My friend RareJ, (who I think is actually smarter than me) and I had a discussion about this post, (particularly FailBurton’s never hiking the Inca Trail response), and these were her comments:
It’s generally not recommended to make such blanket, opinionated statements about…anything. That said, a lot of the “old school” stuff that I LOVE, is certainly guilty of being demeaning, insulting, etc. But it’s got a good beat and I LOVE it. THAT said, I LOATHE “Death Metal” and refer to it as “that ‘kill your mother, eat the babies’ music” so when you don’t like something, no matter the reason, you chuck it – HARD – under the bus.

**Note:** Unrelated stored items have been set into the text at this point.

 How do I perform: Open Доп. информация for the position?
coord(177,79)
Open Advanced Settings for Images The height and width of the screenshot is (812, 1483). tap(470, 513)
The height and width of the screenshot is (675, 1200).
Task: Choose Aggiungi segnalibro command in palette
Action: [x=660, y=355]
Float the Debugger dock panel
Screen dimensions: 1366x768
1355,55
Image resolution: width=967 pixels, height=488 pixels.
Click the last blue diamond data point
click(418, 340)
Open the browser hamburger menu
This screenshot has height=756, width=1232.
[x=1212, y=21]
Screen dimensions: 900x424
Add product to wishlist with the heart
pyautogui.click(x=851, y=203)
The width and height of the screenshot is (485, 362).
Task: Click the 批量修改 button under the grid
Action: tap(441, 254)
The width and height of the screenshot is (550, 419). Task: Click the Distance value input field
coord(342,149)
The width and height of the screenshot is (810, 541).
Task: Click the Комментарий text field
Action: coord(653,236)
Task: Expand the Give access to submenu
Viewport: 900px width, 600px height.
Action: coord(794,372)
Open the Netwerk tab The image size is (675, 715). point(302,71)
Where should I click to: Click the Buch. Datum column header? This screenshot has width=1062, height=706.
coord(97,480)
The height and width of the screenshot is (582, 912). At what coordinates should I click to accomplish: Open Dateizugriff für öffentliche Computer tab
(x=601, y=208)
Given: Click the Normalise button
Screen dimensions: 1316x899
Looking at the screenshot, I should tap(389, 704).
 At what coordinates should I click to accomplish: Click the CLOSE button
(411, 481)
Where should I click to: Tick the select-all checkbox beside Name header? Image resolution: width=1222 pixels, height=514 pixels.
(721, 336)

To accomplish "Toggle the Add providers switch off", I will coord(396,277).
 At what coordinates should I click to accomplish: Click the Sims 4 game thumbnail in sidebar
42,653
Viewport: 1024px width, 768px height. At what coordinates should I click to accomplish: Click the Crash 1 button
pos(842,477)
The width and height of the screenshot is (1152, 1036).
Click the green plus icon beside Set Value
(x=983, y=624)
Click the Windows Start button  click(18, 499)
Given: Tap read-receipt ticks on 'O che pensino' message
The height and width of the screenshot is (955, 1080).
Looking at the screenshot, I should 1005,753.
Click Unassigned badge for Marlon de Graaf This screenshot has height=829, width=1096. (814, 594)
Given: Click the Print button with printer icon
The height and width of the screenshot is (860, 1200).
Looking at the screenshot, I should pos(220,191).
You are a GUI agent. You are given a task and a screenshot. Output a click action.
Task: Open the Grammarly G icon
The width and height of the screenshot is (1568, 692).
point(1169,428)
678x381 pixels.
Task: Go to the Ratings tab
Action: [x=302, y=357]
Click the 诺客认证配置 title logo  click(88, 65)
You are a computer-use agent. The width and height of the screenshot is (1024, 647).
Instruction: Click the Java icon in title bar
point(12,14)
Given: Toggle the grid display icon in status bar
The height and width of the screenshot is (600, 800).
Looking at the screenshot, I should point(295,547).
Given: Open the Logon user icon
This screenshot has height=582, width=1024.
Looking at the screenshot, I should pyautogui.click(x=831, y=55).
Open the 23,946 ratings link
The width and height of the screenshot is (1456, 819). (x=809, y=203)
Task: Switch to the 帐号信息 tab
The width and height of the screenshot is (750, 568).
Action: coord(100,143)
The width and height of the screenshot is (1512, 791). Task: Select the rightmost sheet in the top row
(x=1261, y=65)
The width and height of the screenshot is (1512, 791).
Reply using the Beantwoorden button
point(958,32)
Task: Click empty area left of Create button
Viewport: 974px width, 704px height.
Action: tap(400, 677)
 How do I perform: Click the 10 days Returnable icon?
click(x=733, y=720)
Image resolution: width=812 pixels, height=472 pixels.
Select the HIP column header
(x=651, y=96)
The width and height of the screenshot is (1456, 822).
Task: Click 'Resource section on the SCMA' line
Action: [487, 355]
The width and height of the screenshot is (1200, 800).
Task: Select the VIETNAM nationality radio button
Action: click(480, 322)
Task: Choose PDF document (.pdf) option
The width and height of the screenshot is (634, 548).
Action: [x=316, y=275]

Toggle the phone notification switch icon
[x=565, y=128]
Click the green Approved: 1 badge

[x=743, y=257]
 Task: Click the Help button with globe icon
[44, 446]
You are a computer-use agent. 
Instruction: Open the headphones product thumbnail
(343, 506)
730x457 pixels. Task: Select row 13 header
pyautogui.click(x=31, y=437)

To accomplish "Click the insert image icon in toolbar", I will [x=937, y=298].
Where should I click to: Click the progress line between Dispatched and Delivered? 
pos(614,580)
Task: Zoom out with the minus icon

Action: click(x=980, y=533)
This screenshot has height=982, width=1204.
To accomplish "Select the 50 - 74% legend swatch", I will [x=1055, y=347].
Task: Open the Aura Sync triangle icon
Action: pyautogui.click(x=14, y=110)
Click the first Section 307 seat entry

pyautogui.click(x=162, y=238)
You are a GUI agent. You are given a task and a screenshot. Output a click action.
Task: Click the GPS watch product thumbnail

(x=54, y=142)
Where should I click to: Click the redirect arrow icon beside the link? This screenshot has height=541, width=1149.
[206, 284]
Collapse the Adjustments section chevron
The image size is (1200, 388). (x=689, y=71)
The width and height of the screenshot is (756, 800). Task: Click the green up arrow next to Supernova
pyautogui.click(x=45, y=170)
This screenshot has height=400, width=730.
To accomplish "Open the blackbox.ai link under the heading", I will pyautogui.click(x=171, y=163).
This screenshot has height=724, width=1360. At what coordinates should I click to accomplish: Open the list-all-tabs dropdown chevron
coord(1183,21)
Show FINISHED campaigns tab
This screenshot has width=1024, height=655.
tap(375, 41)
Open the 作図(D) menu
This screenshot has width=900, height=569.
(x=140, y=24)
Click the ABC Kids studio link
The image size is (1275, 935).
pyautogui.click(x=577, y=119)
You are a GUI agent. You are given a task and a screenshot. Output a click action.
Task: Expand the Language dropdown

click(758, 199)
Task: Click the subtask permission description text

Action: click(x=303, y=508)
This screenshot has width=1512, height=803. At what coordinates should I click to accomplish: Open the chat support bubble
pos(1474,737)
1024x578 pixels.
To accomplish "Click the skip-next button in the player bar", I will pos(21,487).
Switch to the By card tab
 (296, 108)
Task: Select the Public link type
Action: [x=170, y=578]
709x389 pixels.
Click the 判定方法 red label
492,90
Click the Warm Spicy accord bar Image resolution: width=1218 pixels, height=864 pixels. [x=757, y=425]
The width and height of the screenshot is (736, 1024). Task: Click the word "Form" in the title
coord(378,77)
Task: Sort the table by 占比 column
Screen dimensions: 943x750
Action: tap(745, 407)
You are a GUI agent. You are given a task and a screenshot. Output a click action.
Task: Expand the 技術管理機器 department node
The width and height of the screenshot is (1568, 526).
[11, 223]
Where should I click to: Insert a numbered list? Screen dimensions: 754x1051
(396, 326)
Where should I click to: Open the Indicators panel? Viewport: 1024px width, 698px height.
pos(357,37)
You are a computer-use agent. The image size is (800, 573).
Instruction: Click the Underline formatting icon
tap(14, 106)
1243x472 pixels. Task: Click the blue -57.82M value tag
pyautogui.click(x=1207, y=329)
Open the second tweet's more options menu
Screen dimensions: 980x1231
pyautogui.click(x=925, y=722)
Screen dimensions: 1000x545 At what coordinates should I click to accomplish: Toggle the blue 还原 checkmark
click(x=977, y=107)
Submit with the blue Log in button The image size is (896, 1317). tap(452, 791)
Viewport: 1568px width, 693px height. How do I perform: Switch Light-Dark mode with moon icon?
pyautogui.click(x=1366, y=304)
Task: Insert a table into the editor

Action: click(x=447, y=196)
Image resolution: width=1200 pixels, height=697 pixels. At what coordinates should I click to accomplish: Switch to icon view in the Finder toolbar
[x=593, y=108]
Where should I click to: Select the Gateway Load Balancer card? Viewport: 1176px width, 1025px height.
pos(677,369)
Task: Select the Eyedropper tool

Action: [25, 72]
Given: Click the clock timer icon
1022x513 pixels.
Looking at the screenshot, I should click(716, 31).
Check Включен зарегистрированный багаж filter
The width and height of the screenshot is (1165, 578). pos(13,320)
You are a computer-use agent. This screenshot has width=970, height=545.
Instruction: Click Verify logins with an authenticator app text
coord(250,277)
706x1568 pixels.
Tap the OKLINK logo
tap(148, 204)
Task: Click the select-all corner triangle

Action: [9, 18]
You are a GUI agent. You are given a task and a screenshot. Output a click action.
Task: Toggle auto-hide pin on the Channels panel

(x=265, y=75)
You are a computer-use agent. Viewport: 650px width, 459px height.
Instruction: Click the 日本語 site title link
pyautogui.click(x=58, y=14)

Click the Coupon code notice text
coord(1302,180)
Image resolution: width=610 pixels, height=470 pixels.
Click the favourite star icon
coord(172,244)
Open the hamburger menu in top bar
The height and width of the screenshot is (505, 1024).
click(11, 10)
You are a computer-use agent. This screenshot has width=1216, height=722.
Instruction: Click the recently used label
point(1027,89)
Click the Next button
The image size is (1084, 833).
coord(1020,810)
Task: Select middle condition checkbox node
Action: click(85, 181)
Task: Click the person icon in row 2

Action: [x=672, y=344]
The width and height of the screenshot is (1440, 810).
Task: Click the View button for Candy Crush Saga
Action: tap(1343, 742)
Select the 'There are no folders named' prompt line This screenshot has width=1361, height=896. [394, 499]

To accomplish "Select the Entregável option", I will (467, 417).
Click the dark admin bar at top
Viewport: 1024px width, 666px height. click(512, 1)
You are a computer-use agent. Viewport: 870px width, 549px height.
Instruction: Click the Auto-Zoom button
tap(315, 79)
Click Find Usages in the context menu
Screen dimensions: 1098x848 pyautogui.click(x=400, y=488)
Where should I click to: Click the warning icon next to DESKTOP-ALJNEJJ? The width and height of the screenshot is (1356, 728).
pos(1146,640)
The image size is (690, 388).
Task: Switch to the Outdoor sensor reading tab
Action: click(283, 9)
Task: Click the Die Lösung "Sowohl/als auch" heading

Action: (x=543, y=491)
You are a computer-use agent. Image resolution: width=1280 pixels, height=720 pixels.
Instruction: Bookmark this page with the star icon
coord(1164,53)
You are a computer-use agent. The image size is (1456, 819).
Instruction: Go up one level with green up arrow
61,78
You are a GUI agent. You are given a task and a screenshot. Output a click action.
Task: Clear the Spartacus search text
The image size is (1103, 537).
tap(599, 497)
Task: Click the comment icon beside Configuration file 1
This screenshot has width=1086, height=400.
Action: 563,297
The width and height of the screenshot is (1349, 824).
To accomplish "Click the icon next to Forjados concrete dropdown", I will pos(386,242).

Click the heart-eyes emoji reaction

Off the top of my head though, I can think of 2 rap songs that are…”positive”:
‘Empire State of Mind’ by Jay-Z – a clip:
New York, concrete jungle where dreams are made of
There’s nothin’ you can’t do
Now you’re in New York
These streets will make you feel brand new
Big lights will inspire you
Let’s hear it for New York, New York,
New York
…and
‘Don’t Go Chasing Waterfalls’ by TLC – a clip:
I seen rainbow yesterday
But too many storms have come and gone
Leavin’ a trace of not on God-given ray
Is it because my life is ten shades of gray
I pray all ten fade away
Seldom praise Him for the sunny days
And like His promise is true
Only my faith can undo
The many chances I blew
To bring my life to anew
Clear blue and unconditional skies
Have dried the tears from my eyes
No more lonely cries
My only bleedin’ hope
Is for the folk who can’t cope
Wit such an endurin’ pain
That it keeps ‘em in the pourin’ rain
Who’s to blame
For tootin’ caine in your own vein
What a shame
You shoot and aim for someone else’s brain
You claim the insane
And name this day in time
For fallin prey to crime
I say the system got you victim to your own mind
Dreams are hopeless aspirations
In hopes of comin’ true
Believe in yourself
The rest is up to me and you
Eminem used to be funny, but his most recent stuff is vulgar and stupid. To call it ignorant is, in most cases, 100% wrong and therefore ignorance shining thru in the accuser. People like Jay-Z, 50 Cent, DMX…have very, very dark pasts, colored childhoods, criminal records. So, while their making money rapping about it seems unfair, and maybe it is, it surely isn’t ignorant. Does everyone want to hear about it? Pay for it? Clearly not. But Kurt Cobain sang about suicide & then made good on his promise. Bob Dylan sang a catchy tune that happens to be about LSD…we could go on & on. I don’t want to dance on peanut shell-covered floors to songs about tears in beer, broken trucks & sick dogs, but some people do. Then again, I actually heard a country song I liked once “Every Other Weekend” maybe? It…spoke to me, and I liked the sound. But it’s about co-parenting with your ex. So that’s not a good message for our children either. Just put Sesame Street music on shuffle & the nation’s future should be OK.